>> Begin Data

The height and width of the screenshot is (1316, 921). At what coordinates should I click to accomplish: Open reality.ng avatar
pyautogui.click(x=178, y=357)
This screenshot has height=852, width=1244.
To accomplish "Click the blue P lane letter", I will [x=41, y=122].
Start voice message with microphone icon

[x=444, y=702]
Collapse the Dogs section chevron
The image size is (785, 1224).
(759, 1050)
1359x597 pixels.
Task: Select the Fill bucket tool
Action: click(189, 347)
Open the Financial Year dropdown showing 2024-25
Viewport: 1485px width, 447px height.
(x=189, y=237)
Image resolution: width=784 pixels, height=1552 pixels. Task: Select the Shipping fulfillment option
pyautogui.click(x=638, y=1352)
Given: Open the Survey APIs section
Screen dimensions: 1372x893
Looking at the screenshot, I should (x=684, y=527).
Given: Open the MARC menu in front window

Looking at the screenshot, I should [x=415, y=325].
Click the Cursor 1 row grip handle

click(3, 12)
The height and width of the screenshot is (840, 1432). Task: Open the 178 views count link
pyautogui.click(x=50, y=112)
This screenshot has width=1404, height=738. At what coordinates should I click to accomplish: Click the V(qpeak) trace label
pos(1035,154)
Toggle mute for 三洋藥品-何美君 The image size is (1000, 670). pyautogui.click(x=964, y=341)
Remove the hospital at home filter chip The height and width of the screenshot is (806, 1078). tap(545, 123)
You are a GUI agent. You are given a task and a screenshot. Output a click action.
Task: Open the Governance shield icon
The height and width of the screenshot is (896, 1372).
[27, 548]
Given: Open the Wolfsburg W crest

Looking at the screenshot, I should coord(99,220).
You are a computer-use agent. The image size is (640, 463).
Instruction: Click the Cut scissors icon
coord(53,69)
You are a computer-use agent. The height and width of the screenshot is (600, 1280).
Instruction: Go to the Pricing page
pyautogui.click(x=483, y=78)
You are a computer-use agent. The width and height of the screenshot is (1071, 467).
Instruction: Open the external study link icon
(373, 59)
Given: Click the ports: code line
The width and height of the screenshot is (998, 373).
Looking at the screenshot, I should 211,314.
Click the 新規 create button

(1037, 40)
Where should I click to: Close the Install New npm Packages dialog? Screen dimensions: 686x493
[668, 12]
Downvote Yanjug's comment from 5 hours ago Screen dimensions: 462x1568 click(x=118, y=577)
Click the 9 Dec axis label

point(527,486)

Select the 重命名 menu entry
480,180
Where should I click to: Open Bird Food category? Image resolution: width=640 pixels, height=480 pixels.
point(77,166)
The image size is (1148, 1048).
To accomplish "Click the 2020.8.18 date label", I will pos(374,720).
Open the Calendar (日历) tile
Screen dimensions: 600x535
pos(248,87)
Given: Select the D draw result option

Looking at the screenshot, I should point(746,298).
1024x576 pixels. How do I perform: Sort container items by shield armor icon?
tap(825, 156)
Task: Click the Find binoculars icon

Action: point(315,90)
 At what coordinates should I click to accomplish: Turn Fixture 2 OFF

>> End Data

What is needed.
Rewrite the records above with "Directive" swapped in for every "Instruction", changing nothing else.

Task response.
The height and width of the screenshot is (1316, 921). At what coordinates should I click to accomplish: Open reality.ng avatar
pyautogui.click(x=178, y=357)
This screenshot has height=852, width=1244.
To accomplish "Click the blue P lane letter", I will [x=41, y=122].
Start voice message with microphone icon

[x=444, y=702]
Collapse the Dogs section chevron
The image size is (785, 1224).
(759, 1050)
1359x597 pixels.
Task: Select the Fill bucket tool
Action: click(189, 347)
Open the Financial Year dropdown showing 2024-25
Viewport: 1485px width, 447px height.
(x=189, y=237)
Image resolution: width=784 pixels, height=1552 pixels. Task: Select the Shipping fulfillment option
pyautogui.click(x=638, y=1352)
Given: Open the Survey APIs section
Screen dimensions: 1372x893
Looking at the screenshot, I should (x=684, y=527).
Given: Open the MARC menu in front window

Looking at the screenshot, I should [x=415, y=325].
Click the Cursor 1 row grip handle

click(3, 12)
The height and width of the screenshot is (840, 1432). Task: Open the 178 views count link
pyautogui.click(x=50, y=112)
This screenshot has width=1404, height=738. At what coordinates should I click to accomplish: Click the V(qpeak) trace label
pos(1035,154)
Toggle mute for 三洋藥品-何美君 The image size is (1000, 670). pyautogui.click(x=964, y=341)
Remove the hospital at home filter chip The height and width of the screenshot is (806, 1078). tap(545, 123)
You are a GUI agent. You are given a task and a screenshot. Output a click action.
Task: Open the Governance shield icon
The height and width of the screenshot is (896, 1372).
[27, 548]
Given: Open the Wolfsburg W crest

Looking at the screenshot, I should coord(99,220).
You are a computer-use agent. The image size is (640, 463).
Directive: Click the Cut scissors icon
coord(53,69)
You are a computer-use agent. The height and width of the screenshot is (600, 1280).
Directive: Go to the Pricing page
pyautogui.click(x=483, y=78)
You are a computer-use agent. The width and height of the screenshot is (1071, 467).
Directive: Open the external study link icon
(373, 59)
Given: Click the ports: code line
The width and height of the screenshot is (998, 373).
Looking at the screenshot, I should 211,314.
Click the 新規 create button

(1037, 40)
Where should I click to: Close the Install New npm Packages dialog? Screen dimensions: 686x493
[668, 12]
Downvote Yanjug's comment from 5 hours ago Screen dimensions: 462x1568 click(x=118, y=577)
Click the 9 Dec axis label

point(527,486)

Select the 重命名 menu entry
480,180
Where should I click to: Open Bird Food category? Image resolution: width=640 pixels, height=480 pixels.
point(77,166)
The image size is (1148, 1048).
To accomplish "Click the 2020.8.18 date label", I will pos(374,720).
Open the Calendar (日历) tile
Screen dimensions: 600x535
pos(248,87)
Given: Select the D draw result option

Looking at the screenshot, I should point(746,298).
1024x576 pixels. How do I perform: Sort container items by shield armor icon?
tap(825, 156)
Task: Click the Find binoculars icon

Action: point(315,90)
 At what coordinates should I click to accomplish: Turn Fixture 2 OFF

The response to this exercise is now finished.